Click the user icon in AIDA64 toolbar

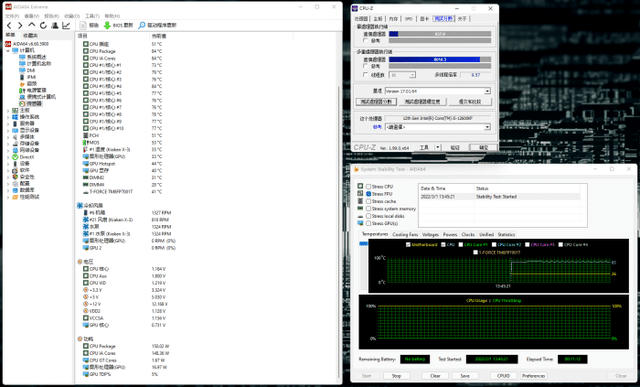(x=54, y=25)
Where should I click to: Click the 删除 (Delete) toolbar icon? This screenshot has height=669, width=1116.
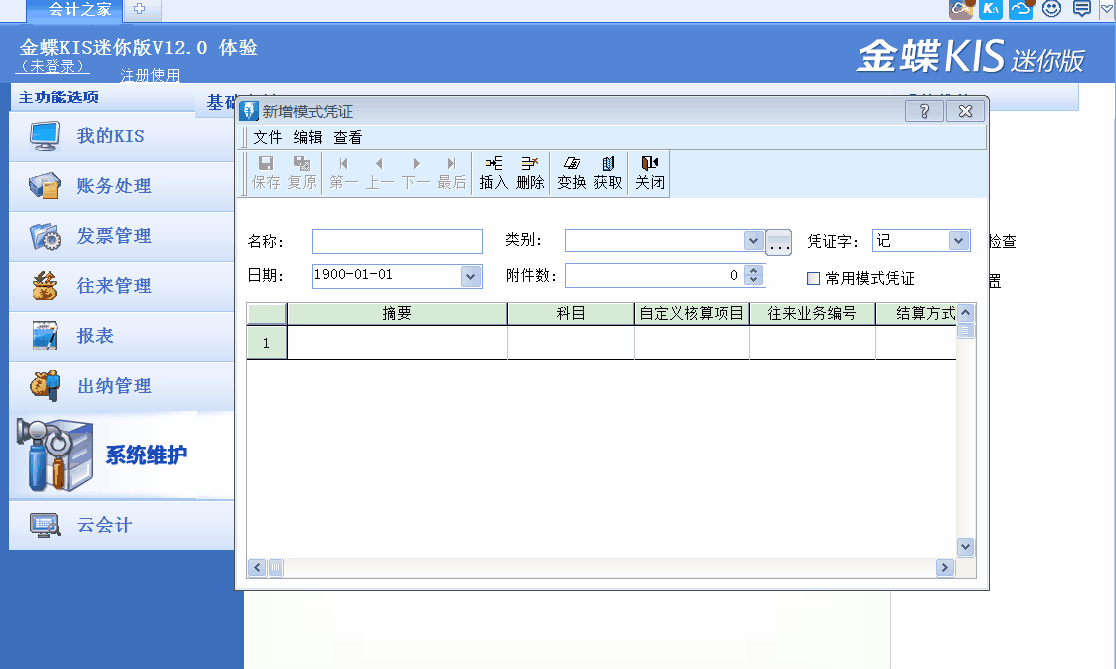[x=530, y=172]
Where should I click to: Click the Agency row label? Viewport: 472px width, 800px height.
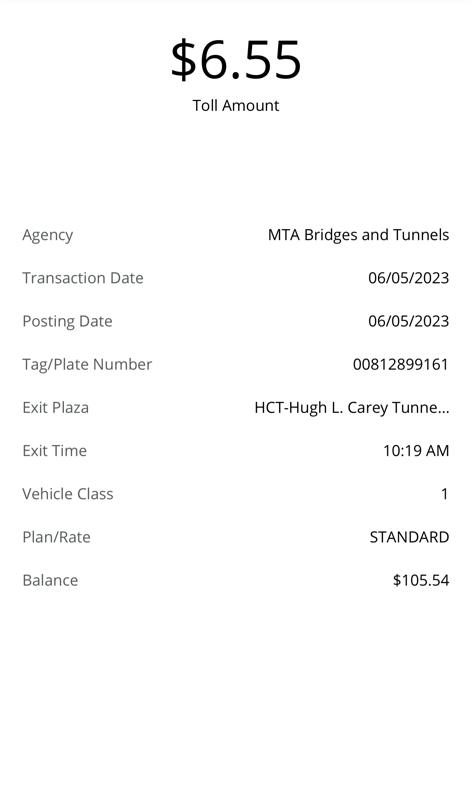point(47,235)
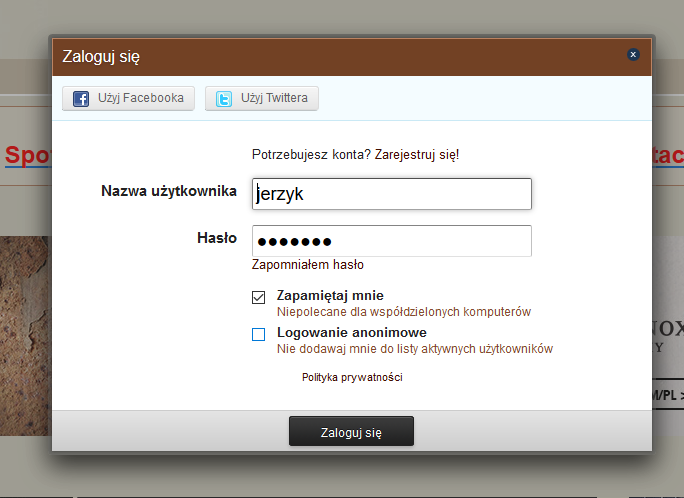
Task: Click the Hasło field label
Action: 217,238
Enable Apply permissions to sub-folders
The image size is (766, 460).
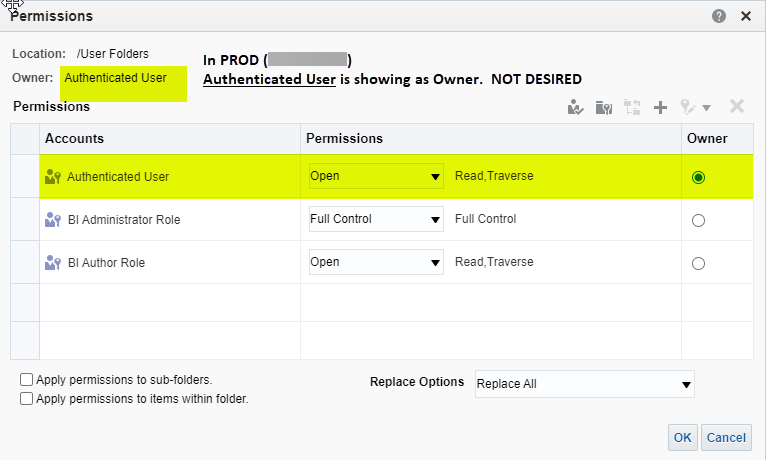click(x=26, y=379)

* * *

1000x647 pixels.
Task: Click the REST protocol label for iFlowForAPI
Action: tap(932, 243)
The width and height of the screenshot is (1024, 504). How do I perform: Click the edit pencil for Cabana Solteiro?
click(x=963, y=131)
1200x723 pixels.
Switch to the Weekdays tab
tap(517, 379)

* * *

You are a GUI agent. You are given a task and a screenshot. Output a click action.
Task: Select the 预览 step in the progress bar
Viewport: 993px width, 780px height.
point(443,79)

Exercise details —
Print exactly, with no pictures, the lines above from the one that holds "Click the user icon in AIDA64 toolbar" through the one that holds "Enable Apply permissions to sub-folders", both of them included.

Answer box —
Click the user icon in AIDA64 toolbar

(x=54, y=25)
Where should I click to: Click the 删除 (Delete) toolbar icon? This screenshot has height=669, width=1116.
[x=530, y=172]
Where should I click to: Click the Agency row label? Viewport: 472px width, 800px height.
point(47,235)
Task: Click the Hasło field label
Action: 217,238
Enable Apply permissions to sub-folders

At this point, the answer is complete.